Nothing past the line containing "Click the help" belongs in the output. Copy exactly every line of the data below from the first up to and including it.

+++ DATA FOR REVIEW

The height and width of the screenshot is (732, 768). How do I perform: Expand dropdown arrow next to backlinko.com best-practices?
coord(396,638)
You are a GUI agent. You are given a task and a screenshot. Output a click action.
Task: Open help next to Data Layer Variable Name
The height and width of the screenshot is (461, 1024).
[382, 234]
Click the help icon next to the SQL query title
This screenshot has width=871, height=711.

++++++

◆ YOUR SOLUTION ◆
The height and width of the screenshot is (732, 768). How do I perform: Expand dropdown arrow next to backlinko.com best-practices?
coord(396,638)
You are a GUI agent. You are given a task and a screenshot. Output a click action.
Task: Open help next to Data Layer Variable Name
The height and width of the screenshot is (461, 1024).
[382, 234]
Click the help icon next to the SQL query title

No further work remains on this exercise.